Could you repeat, word for word, the lines running from the line with "has width=1073, height=1800." up to and including the line with "Click the 08/14"?

• Dataset content
----

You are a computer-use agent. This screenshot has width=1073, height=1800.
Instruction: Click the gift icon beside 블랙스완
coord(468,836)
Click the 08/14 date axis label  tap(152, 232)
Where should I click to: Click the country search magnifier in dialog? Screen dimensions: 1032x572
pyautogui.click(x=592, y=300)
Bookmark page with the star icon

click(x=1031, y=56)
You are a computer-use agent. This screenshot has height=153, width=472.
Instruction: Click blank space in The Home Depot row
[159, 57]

----

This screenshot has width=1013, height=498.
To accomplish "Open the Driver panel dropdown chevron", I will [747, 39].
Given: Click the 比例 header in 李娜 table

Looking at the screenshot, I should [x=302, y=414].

----

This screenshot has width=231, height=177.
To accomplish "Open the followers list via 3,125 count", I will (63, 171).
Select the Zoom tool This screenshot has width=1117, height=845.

----

• Complete response
You are a computer-use agent. This screenshot has width=1073, height=1800.
Instruction: Click the gift icon beside 블랙스완
coord(468,836)
Click the 08/14 date axis label  tap(152, 232)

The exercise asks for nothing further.